CVDW: In Nigeria, you need to have very good gas turbine experience. In Zambia, there is a lot of hydro and in South Africa, you have a lot of coal and nuclear. At a top level, at least, you need to know that you are working with different technologies, different feed stocks. The industries are fairly different. You have a completely privatised industry in Nigeria, you have limited privatisation in Zambia and you have got pretty much [all] public in South Africa, so your approach to the markets will be different and you have got to develop the right partnerships locally in order to be able to penetrate these markets successfully.

HV: The report says challenges for the market include a lack of critical skills?

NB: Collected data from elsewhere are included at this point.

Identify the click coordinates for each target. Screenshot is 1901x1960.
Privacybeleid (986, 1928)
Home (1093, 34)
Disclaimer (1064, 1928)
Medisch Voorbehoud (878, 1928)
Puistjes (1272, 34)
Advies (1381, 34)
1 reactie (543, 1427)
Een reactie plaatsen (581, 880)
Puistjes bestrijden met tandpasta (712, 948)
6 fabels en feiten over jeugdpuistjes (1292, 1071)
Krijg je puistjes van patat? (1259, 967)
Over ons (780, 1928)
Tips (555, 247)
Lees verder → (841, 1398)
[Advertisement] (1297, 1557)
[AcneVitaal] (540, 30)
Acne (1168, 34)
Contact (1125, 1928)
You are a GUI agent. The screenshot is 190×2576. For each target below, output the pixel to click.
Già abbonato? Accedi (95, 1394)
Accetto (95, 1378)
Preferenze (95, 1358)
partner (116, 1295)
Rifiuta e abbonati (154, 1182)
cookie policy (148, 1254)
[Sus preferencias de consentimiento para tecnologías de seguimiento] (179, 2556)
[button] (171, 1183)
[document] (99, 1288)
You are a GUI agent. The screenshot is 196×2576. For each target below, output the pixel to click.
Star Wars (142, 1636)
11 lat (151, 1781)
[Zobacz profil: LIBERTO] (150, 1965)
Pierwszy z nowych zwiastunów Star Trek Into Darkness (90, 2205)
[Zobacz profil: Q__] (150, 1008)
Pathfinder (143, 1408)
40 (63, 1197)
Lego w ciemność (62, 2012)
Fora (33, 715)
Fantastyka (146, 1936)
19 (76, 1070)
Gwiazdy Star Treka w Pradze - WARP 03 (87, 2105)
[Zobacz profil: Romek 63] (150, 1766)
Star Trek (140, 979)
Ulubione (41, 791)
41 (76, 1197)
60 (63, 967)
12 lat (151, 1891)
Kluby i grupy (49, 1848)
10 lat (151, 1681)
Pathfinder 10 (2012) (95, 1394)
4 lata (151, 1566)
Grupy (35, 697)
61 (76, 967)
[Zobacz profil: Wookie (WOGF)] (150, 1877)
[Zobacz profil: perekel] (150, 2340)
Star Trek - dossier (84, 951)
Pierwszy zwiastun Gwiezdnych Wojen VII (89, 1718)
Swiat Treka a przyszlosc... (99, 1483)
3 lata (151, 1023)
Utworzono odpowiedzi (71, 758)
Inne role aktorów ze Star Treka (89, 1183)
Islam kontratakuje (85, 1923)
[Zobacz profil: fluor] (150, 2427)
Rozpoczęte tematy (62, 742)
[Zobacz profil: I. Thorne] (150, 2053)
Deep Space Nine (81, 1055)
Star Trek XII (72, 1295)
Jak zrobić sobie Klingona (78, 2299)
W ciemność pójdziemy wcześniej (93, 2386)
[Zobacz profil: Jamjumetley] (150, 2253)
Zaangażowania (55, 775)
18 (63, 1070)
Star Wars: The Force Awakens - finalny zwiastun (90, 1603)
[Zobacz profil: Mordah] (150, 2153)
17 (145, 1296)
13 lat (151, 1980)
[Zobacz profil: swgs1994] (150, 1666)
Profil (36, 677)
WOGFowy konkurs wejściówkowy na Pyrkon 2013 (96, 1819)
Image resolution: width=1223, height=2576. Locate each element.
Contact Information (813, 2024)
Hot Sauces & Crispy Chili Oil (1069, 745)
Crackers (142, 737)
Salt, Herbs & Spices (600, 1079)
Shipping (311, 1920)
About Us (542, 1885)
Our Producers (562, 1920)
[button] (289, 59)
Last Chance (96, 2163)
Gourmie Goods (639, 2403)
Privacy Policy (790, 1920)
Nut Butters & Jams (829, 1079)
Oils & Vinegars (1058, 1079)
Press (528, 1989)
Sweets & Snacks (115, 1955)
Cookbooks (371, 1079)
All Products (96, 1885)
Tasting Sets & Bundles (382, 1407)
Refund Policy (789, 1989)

CVDW: I think the establishment of a culture of continued maintenance is one of the first important things, so that maintenance isn't a secondary activity; it is a primary business activity that will then drive the development of more resources. Because finance is one of the core things you need, obviously, train people in finance; if you need people in maintenance repair and overhaul, you train them. So hopefully that will assist in the development of skills.

The financial part of it is, of course, a larger problem that has to do with planning in the past as well as the inability to raise CAPEX [capital expenditure] for other projects. So, money that would have gone to MRO is not going to MRO. Rather it is going to new projects, which is problematic.

Longer term it is about financial astuteness, if we want to call it this, to be able to balance your activities so that MRO remains an important activity.

HV: What future trends are likely to be faced by market participants?

CVDW: We see an increase in overall MRO. Also, the complexity of what MRO companies are required to do as the technology becomes more advanced globally and is implemented in new projects. MRO companies need to understand they need to have the right skills to deliver on time and it is becoming increasingly important that not too much time is spent on doing MRO but that it is done in a most effective sort of way. So companies who want to participate in this sector need to be efficient, cost effective and technologically advanced in terms of their ability to service complex power stations.